## RECORD EXTRACTS
###

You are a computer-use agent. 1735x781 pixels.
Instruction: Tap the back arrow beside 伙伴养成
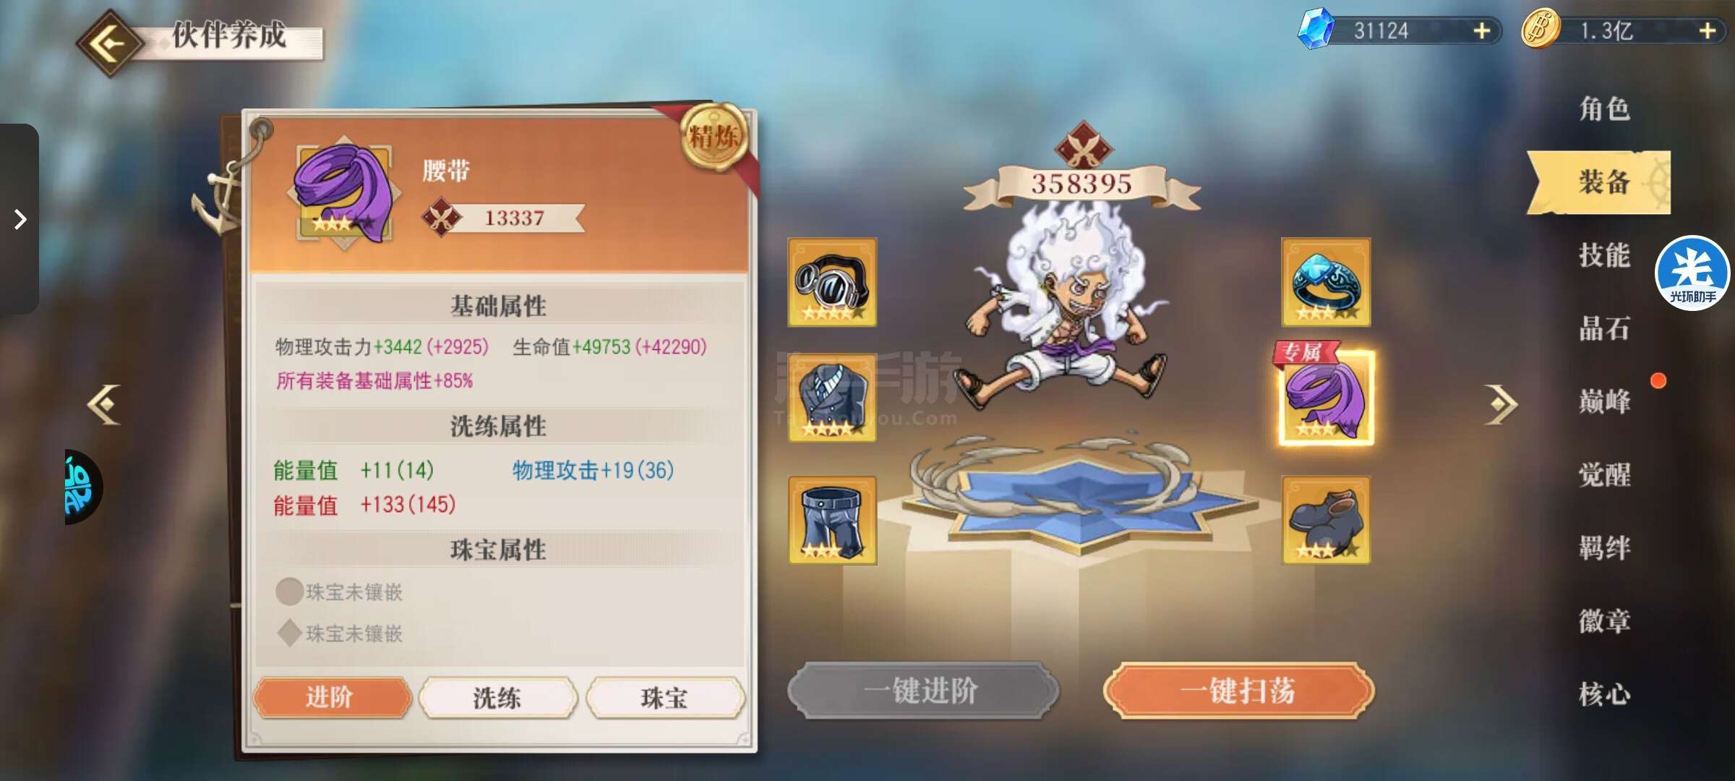[110, 43]
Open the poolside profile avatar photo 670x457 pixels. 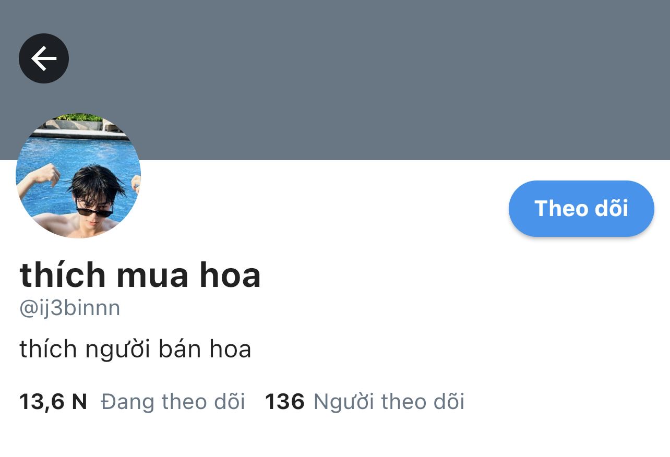[x=78, y=176]
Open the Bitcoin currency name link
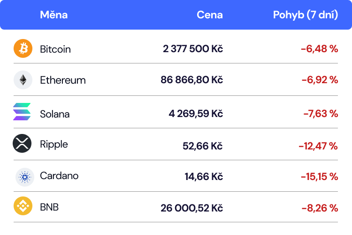Viewport: 352px width, 235px height. 55,49
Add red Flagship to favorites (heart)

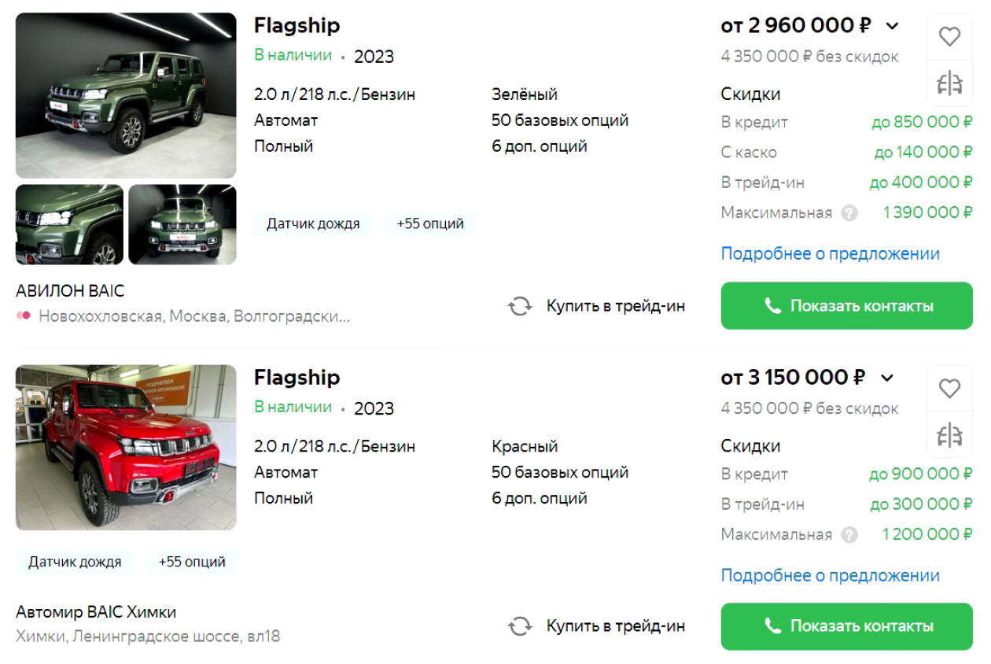coord(949,389)
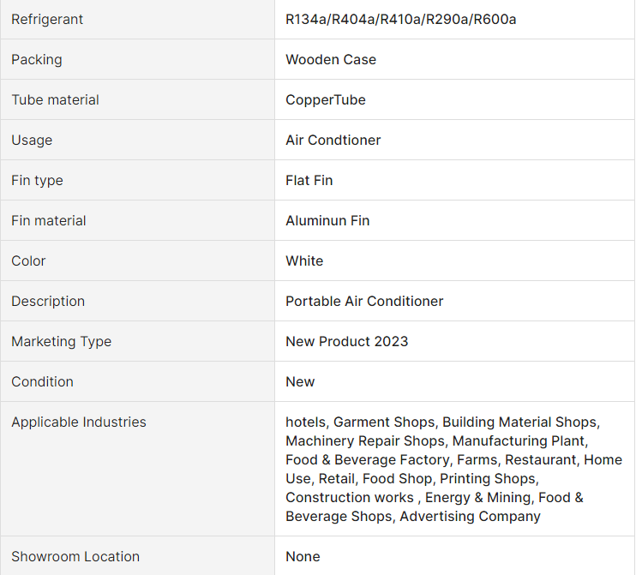Click the Showroom Location value None
The height and width of the screenshot is (575, 636).
pos(303,556)
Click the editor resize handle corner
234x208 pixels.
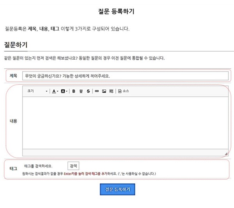click(226, 153)
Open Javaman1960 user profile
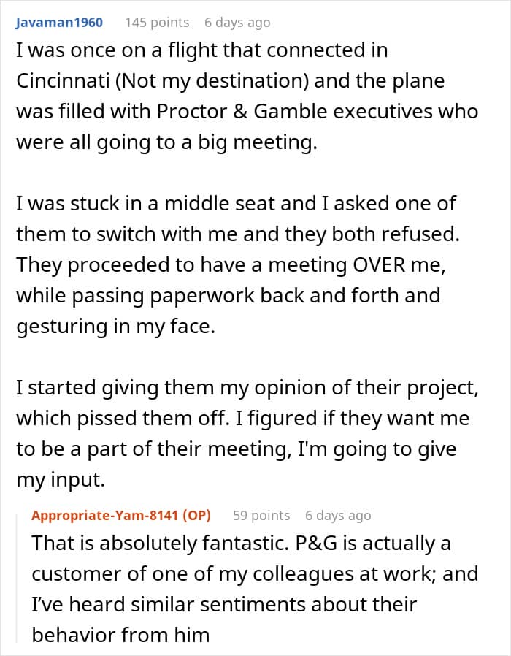 point(59,22)
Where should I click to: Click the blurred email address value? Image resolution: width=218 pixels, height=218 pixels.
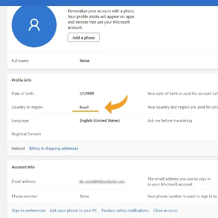(x=102, y=181)
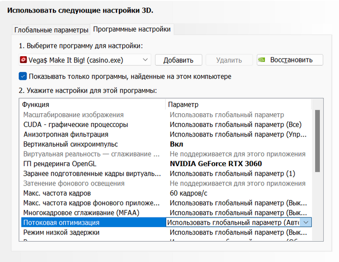Image resolution: width=339 pixels, height=262 pixels.
Task: Select the Анизотропная фильтрация row
Action: [x=66, y=134]
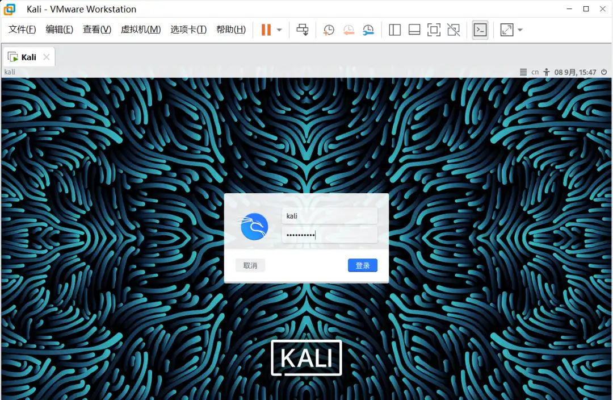This screenshot has width=613, height=400.
Task: Expand the stretch display dropdown arrow
Action: (520, 30)
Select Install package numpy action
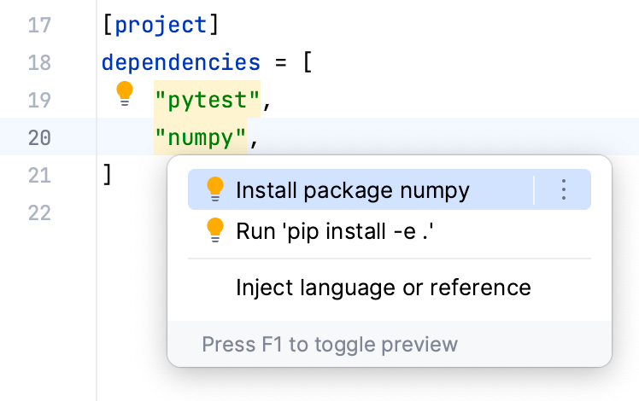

###

## ABOUT THIS TASK
Only the lines from the one containing "Open the Bitcoin currency name link" through the end of the records above should be retyped, exactly as they stand, with any pictures left out.

## YOUR RESPONSE
Open the Bitcoin currency name link
Viewport: 352px width, 235px height. 55,49
Add red Flagship to favorites (heart)

coord(949,389)
Click the Showroom Location value None
The height and width of the screenshot is (575, 636).
pos(303,556)
Click the editor resize handle corner
234x208 pixels.
click(226, 153)
Open Javaman1960 user profile
 point(59,22)
Where should I click to: Click the blurred email address value? Image resolution: width=218 pixels, height=218 pixels.
(x=102, y=181)
Image resolution: width=339 pixels, height=262 pixels.
Task: Select the Анизотропная фильтрация row
Action: [x=66, y=134]
This screenshot has width=613, height=400.
Task: Expand the stretch display dropdown arrow
Action: (520, 30)
Select Install package numpy action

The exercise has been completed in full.